State-of-the-art machine learning algorithms used to detect hate speech online can misidentify conversations about chess as racist dialogue, according to a new study out of Carnegie Mellon University in the U.S. Words like “black,” “white,” “attack,” and “threat” appeared to trigger red flags in the systems.
The research was inspired when the account of a popular chess YouTuber was flagged by the video platform last year for “harmful and dangerous” content. YouTube reinstated the account of Antonio Radić, a.k.a. agadmator, within 24 hours, without an explanation for the temporary ban.
“We don’t know what tools YouTube uses, but if they rely on artificial intelligence to detect racist language, this kind of accident can happen,” Ashiqur R. KhudaBukhsh, Ph.D., a project scientist in the university’s Language Technologies Institute who led the experiment, said in a statement.
KhudaBukhsh and Rupak Sarkar, a research engineer at the Institute, used two cutting-edge AI language classifiers to review more than 680,000 comments compiled from five, popular chess-themed YouTube accounts.
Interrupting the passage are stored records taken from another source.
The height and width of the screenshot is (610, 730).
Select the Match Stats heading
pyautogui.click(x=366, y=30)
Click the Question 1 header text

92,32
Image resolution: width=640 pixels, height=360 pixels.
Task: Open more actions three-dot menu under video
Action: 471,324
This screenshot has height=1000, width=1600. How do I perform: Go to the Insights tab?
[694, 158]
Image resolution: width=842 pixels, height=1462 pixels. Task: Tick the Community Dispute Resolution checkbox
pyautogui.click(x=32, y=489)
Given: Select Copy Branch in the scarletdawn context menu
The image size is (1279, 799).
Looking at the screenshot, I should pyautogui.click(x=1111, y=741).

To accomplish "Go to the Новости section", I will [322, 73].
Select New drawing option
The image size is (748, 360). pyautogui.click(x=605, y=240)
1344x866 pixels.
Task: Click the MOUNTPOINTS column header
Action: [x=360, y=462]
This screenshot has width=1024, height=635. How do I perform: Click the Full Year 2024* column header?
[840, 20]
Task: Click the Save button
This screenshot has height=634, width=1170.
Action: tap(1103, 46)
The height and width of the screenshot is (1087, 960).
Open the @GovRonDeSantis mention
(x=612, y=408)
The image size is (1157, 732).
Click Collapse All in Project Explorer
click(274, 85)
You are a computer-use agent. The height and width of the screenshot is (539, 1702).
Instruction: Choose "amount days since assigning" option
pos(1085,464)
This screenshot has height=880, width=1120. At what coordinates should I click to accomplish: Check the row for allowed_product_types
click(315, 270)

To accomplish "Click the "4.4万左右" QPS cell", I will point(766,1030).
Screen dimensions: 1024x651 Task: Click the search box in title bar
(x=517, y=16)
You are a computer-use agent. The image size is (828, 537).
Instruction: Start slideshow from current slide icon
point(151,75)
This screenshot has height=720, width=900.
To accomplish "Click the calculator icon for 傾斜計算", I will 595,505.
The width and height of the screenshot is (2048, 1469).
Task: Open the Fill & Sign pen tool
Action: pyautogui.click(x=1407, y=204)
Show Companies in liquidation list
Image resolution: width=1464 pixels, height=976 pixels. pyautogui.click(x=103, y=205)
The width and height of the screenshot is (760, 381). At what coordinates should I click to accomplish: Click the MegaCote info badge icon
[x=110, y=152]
They then reviewed a random sample of the comments the classifiers had flagged as hate speech, finding that 82% of those comments were not hate speech at all.
Related on The Swaddle:
The Tech Industry’s Sexism, Racism Is Making Artificial Intelligence Less Intelligent
Their findings highlight the difficulty of relying on artificial intelligence technology to police hate speech online at a time when demands for regulation are high, especially on social media platforms.
Speech-monitoring AI seems to offer social media platforms a cost-effective way of mass monitoring their users’ language. But the history of such efforts shows the field has more promise than demonstrated efficacy. In 2016, a Twitter chatbot programmed to refine its speech capabilities by chatting with real people on Twitter quickly turned into a racist and misogynistic mouthpiece. In 2019, Google/Alphabet’s Jigsaw, an algorithm developed with the aim of greater nuance and designed to give online speech a ‘toxicity’ score as opposed to a binary hate speech flag, demonstrated a racial bias by rating speech patterns common within black American culture as toxic.
Most recently, in January, Facebook’s Oversight Board reversed two hate speech bans, finding the posts, when viewed in context by humans, did not qualify as hate speech.
While developing and refining technological solutions to monitor hate speech are important — arguably, despite the collateral damage on Radić and others, such efforts are better than nothing — they don’t solve the underlying problem. If AI can become hateful because of real people’s hate speech, AI’s struggle to successfully decide what is offensive and what is not may reflect our own. It’s a conversation the chess community — led by more than 1,700 grandmasters worldwide, only three of whom are black — and the world at large is only starting to grapple with.